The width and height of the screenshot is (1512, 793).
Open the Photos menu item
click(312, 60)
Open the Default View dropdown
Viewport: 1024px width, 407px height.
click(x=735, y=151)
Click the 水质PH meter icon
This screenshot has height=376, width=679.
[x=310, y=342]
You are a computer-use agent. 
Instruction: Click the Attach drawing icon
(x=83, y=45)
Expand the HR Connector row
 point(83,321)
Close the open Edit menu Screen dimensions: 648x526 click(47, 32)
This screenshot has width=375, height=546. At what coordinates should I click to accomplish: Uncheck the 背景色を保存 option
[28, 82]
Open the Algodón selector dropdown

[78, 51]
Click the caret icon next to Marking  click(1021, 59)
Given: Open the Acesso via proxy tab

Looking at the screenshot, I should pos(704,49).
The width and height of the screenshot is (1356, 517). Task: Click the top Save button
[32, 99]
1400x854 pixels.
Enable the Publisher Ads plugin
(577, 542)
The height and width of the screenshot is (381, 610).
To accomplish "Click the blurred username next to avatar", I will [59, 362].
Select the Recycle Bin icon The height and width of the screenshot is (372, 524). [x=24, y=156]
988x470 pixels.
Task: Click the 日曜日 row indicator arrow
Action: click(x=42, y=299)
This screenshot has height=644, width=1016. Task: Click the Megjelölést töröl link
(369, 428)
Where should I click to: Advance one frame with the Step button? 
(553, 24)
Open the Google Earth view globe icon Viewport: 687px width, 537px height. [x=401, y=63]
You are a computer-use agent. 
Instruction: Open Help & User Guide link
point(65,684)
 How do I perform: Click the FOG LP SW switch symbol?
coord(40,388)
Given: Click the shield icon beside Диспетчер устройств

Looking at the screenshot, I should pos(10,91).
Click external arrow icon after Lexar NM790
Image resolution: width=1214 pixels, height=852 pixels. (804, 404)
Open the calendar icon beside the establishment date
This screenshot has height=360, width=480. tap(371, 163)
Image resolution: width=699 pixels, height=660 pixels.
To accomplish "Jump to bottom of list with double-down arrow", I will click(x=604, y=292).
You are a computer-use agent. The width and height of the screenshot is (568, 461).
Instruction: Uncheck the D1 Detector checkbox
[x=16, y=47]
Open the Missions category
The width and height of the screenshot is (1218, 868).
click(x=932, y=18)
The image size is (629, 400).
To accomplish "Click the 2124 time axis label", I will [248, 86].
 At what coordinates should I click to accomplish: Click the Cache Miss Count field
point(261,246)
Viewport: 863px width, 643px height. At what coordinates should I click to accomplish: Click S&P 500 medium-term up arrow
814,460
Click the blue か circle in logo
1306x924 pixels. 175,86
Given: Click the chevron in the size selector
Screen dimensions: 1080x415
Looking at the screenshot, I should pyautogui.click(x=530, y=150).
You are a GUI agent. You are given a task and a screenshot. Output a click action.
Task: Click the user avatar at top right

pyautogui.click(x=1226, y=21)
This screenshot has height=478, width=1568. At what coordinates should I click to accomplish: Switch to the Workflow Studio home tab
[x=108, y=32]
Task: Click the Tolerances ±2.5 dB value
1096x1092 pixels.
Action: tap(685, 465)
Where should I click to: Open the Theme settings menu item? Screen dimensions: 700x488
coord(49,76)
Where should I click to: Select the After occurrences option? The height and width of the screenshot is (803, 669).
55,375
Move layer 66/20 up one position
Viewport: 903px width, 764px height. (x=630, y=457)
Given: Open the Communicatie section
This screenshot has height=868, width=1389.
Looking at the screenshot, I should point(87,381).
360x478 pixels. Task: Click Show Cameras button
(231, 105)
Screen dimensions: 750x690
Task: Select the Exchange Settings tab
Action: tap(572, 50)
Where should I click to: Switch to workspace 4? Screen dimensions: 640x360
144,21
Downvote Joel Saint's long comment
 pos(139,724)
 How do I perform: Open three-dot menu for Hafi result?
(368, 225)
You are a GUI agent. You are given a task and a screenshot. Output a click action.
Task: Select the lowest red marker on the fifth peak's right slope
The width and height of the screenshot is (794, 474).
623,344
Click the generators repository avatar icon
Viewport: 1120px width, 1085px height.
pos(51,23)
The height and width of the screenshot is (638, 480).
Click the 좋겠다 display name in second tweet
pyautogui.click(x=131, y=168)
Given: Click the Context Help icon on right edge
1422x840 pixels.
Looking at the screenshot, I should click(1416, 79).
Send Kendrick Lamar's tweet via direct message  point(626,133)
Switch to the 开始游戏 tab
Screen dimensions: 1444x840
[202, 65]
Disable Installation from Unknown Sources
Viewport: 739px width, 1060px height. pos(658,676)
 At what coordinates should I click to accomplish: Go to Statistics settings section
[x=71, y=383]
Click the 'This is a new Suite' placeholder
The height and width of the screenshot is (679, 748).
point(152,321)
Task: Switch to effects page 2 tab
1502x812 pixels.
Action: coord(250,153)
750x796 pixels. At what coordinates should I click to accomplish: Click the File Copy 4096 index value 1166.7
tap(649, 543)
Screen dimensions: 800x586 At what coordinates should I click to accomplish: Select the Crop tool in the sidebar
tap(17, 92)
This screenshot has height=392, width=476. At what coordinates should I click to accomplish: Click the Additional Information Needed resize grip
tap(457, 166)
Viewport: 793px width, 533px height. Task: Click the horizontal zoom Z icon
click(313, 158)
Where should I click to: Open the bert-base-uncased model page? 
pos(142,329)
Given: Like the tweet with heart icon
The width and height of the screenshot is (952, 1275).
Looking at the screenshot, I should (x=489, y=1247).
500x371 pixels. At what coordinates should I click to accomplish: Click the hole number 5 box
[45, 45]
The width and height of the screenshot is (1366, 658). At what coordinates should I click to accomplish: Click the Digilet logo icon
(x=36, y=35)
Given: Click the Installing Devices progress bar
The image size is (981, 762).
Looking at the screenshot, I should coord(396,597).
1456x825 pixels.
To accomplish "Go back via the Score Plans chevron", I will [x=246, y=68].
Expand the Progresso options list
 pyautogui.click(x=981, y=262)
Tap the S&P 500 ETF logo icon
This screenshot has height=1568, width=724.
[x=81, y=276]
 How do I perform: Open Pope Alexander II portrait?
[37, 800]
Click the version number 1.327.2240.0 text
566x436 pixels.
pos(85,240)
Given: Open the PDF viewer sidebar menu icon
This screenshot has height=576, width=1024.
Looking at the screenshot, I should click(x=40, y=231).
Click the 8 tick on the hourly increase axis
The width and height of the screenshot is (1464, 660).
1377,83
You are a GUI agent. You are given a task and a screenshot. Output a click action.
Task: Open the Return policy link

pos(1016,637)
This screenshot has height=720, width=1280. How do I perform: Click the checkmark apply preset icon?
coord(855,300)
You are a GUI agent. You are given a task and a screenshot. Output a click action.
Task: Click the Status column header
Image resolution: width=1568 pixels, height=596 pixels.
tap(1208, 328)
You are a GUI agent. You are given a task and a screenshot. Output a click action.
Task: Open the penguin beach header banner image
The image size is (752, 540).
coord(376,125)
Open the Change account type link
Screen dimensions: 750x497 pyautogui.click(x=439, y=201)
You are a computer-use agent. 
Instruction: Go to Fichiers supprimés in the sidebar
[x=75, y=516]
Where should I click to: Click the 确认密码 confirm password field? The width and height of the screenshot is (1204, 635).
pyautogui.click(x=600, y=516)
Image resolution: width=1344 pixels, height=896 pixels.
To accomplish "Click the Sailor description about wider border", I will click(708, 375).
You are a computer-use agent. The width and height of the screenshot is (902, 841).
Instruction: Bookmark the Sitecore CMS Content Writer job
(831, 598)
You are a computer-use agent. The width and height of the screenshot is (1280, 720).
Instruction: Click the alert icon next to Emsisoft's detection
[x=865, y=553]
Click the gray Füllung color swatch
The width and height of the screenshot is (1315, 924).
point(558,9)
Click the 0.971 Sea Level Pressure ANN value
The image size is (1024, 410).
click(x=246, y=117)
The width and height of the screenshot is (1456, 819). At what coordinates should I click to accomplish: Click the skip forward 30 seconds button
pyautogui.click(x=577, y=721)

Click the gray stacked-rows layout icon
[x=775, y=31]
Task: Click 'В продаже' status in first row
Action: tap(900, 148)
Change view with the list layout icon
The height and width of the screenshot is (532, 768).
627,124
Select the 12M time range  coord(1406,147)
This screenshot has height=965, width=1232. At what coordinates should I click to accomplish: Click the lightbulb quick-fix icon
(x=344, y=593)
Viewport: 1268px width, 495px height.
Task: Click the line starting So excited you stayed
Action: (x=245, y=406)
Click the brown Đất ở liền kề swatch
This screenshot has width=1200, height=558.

################

▸ **Problem to solve**:
Every line containing the word "will" should be copied from the material.

▸ **Exercise output**:
To accomplish "Click the blurred username next to avatar", I will [59, 362].
To accomplish "Jump to bottom of list with double-down arrow", I will click(x=604, y=292).
To accomplish "Click the 2124 time axis label", I will [248, 86].
To accomplish "Go back via the Score Plans chevron", I will [x=246, y=68].
To accomplish "Click the Sailor description about wider border", I will click(708, 375).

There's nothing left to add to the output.